Breakdown of chiral anomaly and emergent phases in Weyl semimetals under orbital magnetic fields
Faruk Abdulla, Anna Keselman, Daniel Podolsky
TL;DR
This work shows that lattice effects fundamentally modify the magnetic-field-induced gap opening in Weyl semimetals. While continuum theories predict monotonic or oscillatory gap opening depending on anisotropy, the lattice introduces two distinct gap-opening channels (intra- and inter-BZ tunneling) and dispersive Landau levels, giving rise to NI, LCI, and, for certain anisotropies, LCI' phases. The authors map comprehensive phase diagrams for gamma<0 and gamma>0 using Bloch-Hofstadter theory, revealing exponentially narrow Weyl-semimetal windows and topology-driven surface-state evolution, including Fermi-arc behavior across transitions.

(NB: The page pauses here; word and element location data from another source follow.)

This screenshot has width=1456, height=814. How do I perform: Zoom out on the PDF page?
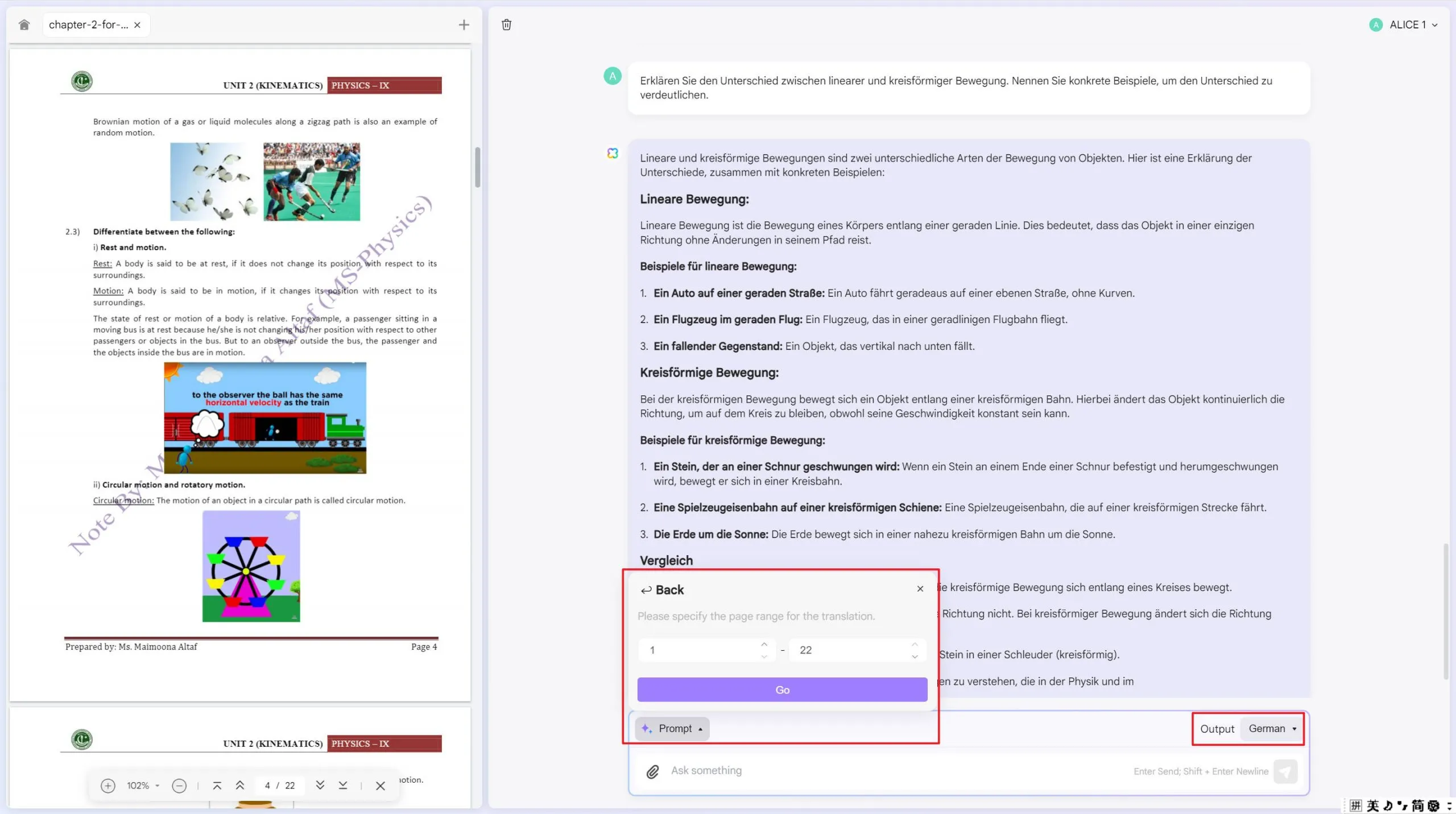coord(179,786)
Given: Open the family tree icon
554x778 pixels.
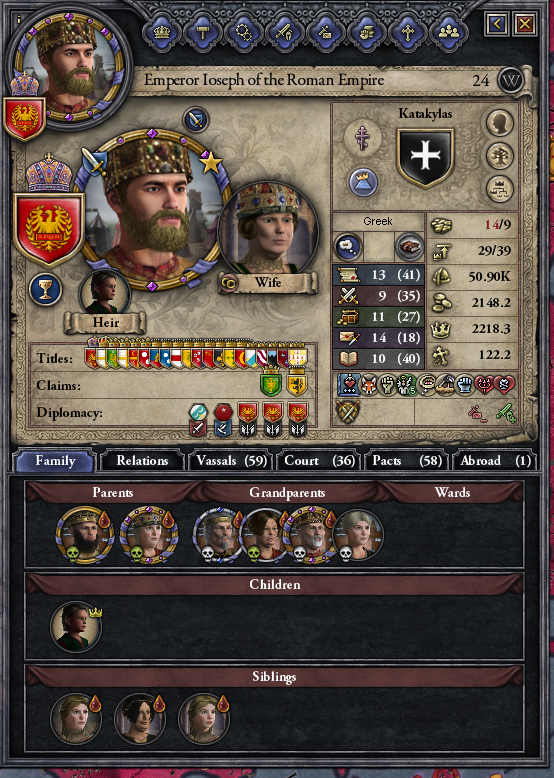Looking at the screenshot, I should click(499, 157).
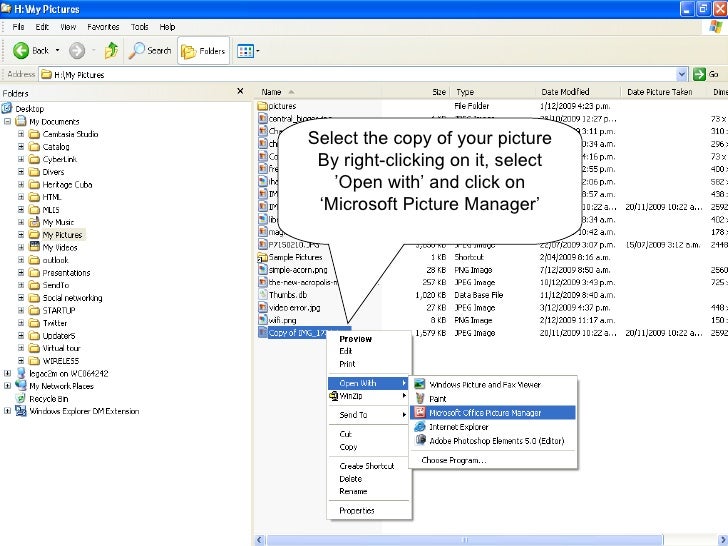This screenshot has height=546, width=728.
Task: Click the Up folder icon in toolbar
Action: 112,50
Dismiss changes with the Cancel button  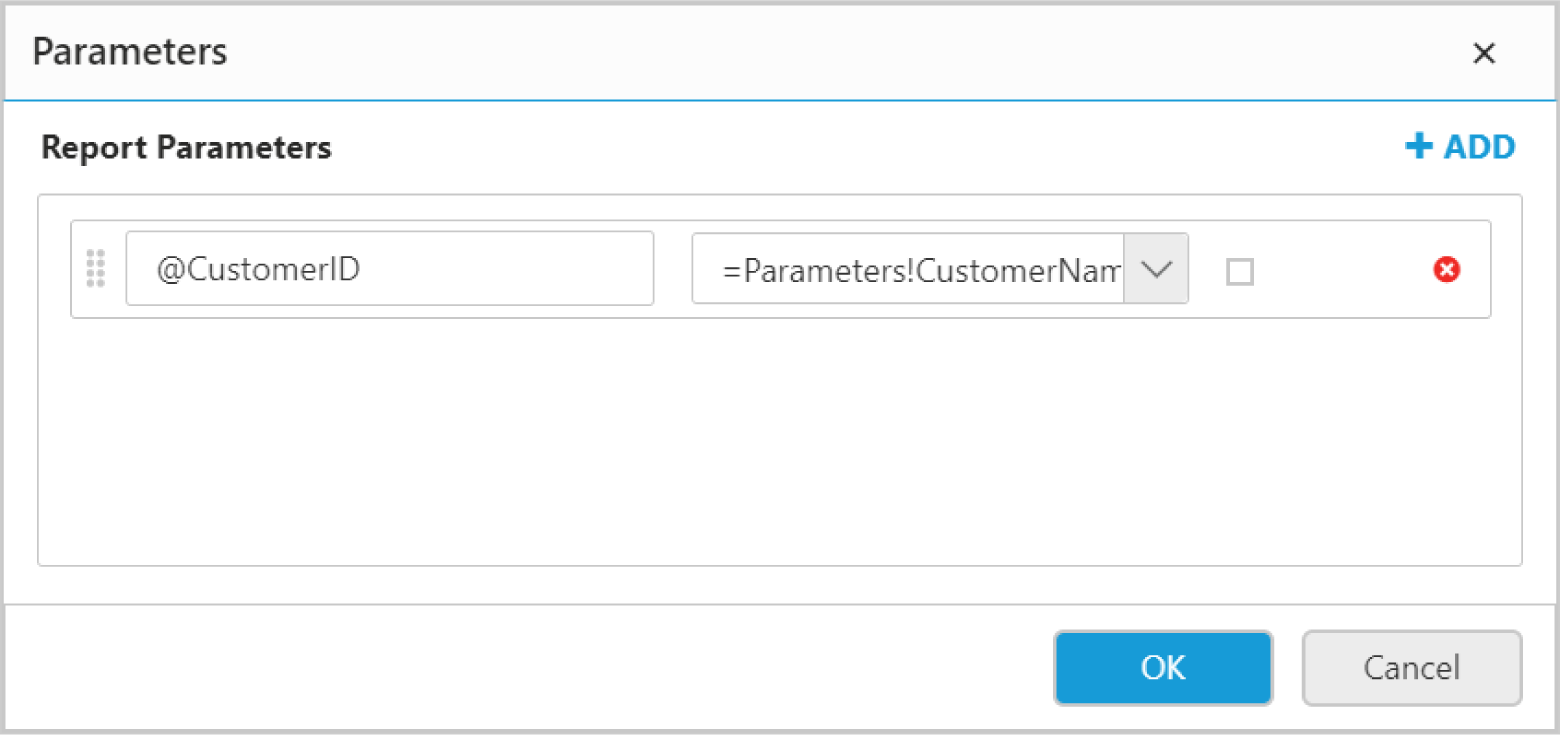[x=1411, y=668]
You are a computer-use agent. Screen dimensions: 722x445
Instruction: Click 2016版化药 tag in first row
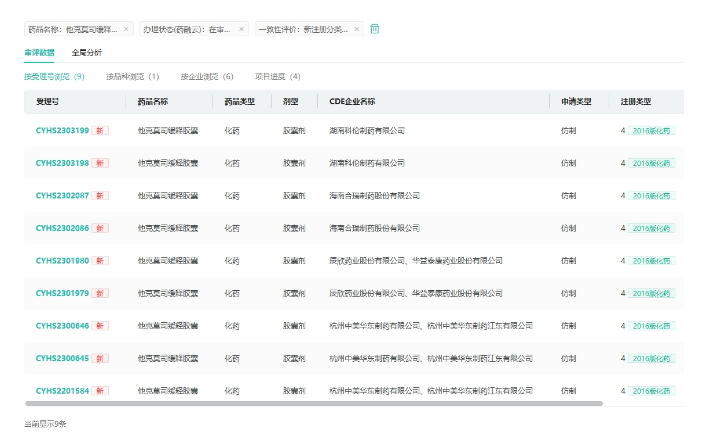click(653, 131)
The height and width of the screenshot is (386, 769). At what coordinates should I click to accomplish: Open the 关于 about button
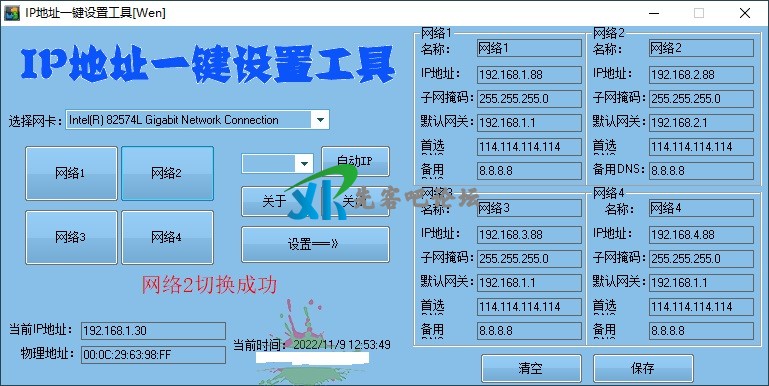275,201
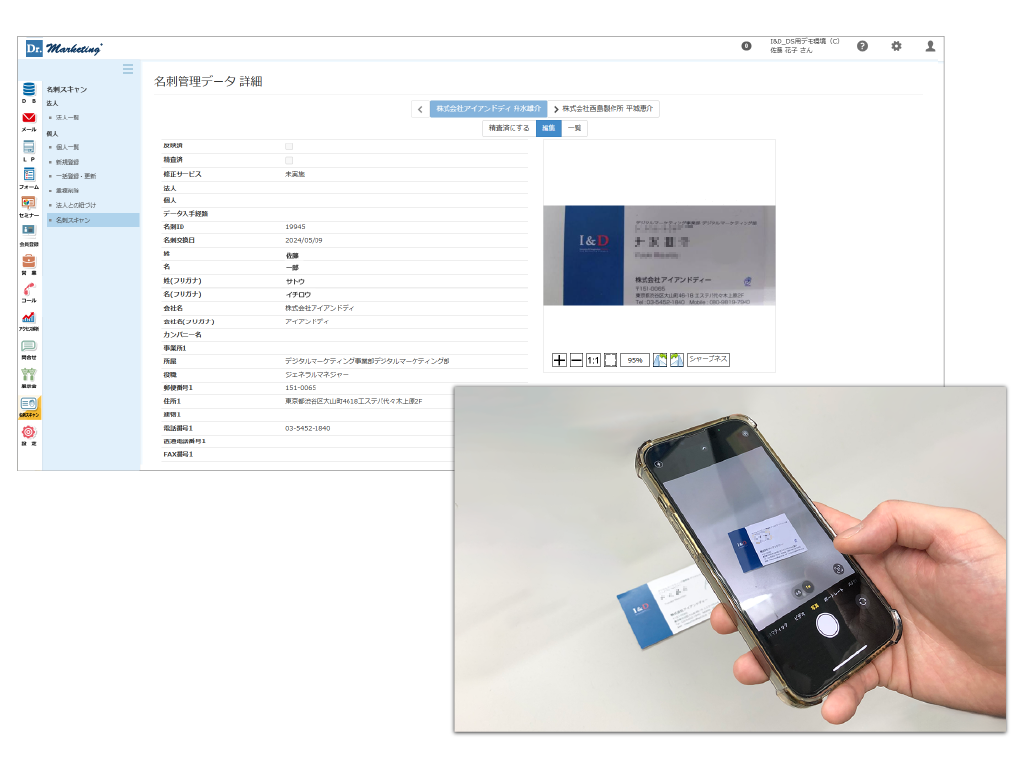
Task: Collapse the sidebar with hamburger icon
Action: pos(128,69)
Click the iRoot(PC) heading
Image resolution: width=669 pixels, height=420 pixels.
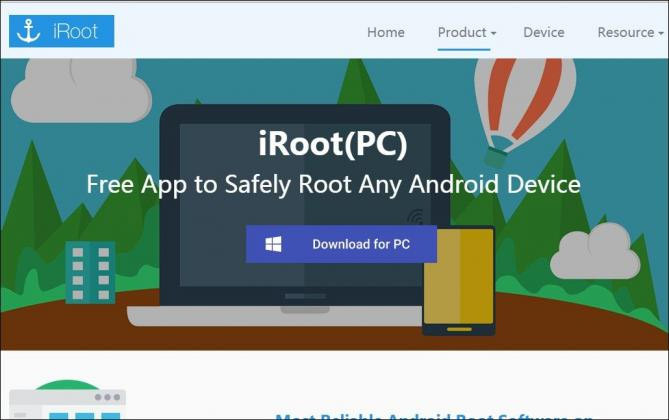point(333,144)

These results have direct implications for transport and surface probes, offering Hall-geometry signatures to identify topological phases and highlighting the sensitivity of gap openings to field orientation and lattice periodicity.
Abstract
An external orbital magnetic field applied perpendicular to the separation vector of a pair of Weyl points can couple them and induce a gap in the electronic spectrum. In this work, we investigate the gap-opening behavior in the presence of a lattice, revealing rich phenomenology absent in the continuum picture. Specifically, we address the emergence of layered Chern insulating states, examining how the anisotropy of the Weyl cone dispersion influences the sequence of phase transitions, and establishing connections to the continuum limit. We analyze the evolution of surface Fermi-arc states across these regimes, highlighting their distinct behaviors during the gap-opening transitions.